Caring is the first step towards failure and disappointment, even if you already have a girlfriend and you’re looking to cheat/trade. This guy cared so much, and it seems like our gurl sensed it. He didn’t take into account that maybe she decided to take his number at the end of the night, solely for the purpose of adding it—like a baseball card—to her roster of beta orbiters; to cash in at a later time when she needs a pinch hitter to score some runs for her( i.e dinner dates, concert tickets, drinks, attention showering.)

Secondly, the only time a woman is going to call YOU is when SHE insists on getting your number or contact information. Making your number available to her first and then her flip-flopping on taking it, is never a clear indication of interest. It is forcing the issue in an unnatural progression. Her taking his number could have also been out of pity, or more likely, doing so as to not burn a social tie in the tribe. Remember, women steer clear of openly rejecting men due to fear of reprisal among the human tribe, even though this is unlikely to happen in modern society. However, a woman’s lizard brain, through evolution, has sought to protect her in this way: Do everything in a passive manner as to protect her from angering men whom are stronger than her.

That is why most women are cowards when it comes to relationships and in their ways of letting men know they are not interested in their advances. A woman will usually not tell you straight faced that they are not interested in the way men do within the tribe. That is why you always hear women saying “I wish men would just get it”. This meaning that they wish men could read their mind, their subtle cues, and their passive behavior so that they don’t have to do the riskier thing: Outright rejection of a man. Being passive absolves the woman of these responsibilities; while at the same time makes her believe she has ‘told’ the man of her intentions/decision.

Our boy, in this story, is right in him telling me that, “She is 29-years old…who is she to tell me I am too young for her…she is almost 30 and single…something must be wrong with her anyway.” What I told him was that I agreed but not in the way he thinks. Traditionally, yes, a woman not married by the age of 30 was (sorta still is) seen as defective. Today, all it means is that she is most likely still riding the cock-carousel—constantly trying to trade up, up and up, hoping to find her Christian Grey. I told him that her line of. “I am too old for you” was bullshit and was a test if anything. It would have been better if he had taken the initiative and asked for her number instead of putting the responsibility on her.

Women hate being responsible, even though everyone thinks equality exists in the dating market today; that men and women should share the duties of asking the other out. It is not true. Women will rarely text or be the first one to contact you. The only time this happens is if she is hungry for your horn. With that said, if you are a dude, by 30 you should know when a woman wants to fuck you and all of the signs that come with it. Those are the women you want to purse and invest small amounts of time with. This woman, that our boy is wrestling with in his head, is not worth ANY of his finite time because she has already wasted so much of it:They haven’t even fucked yet, let alone gone out with each other.
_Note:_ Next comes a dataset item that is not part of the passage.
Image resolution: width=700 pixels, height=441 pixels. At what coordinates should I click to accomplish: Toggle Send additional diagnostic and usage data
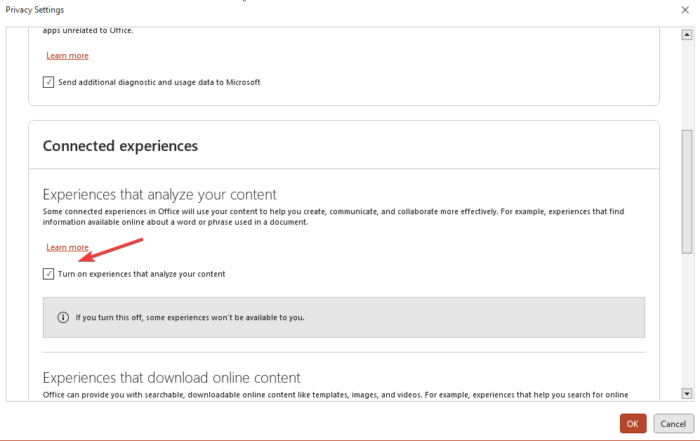pos(49,82)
She is a nobody.

Boy’s, get your blowjobs up front. Then consider giving a chick the time of day. Stop wasting your fucking time wondering why she didn’t call you back; wondering why she flip-flopped like a trout with your number; why you haven’t heard from her since. She ain’t going to call you; she was never going to call in the first place. Stop caring so much about women you don’t even know, or who haven’t slipped their tight wet sliz down over your pecker, already.

Snatch is snatch, there will always be another fish to catch. They all taste the same to me and you so why lose sleep over this one piece-of-poon?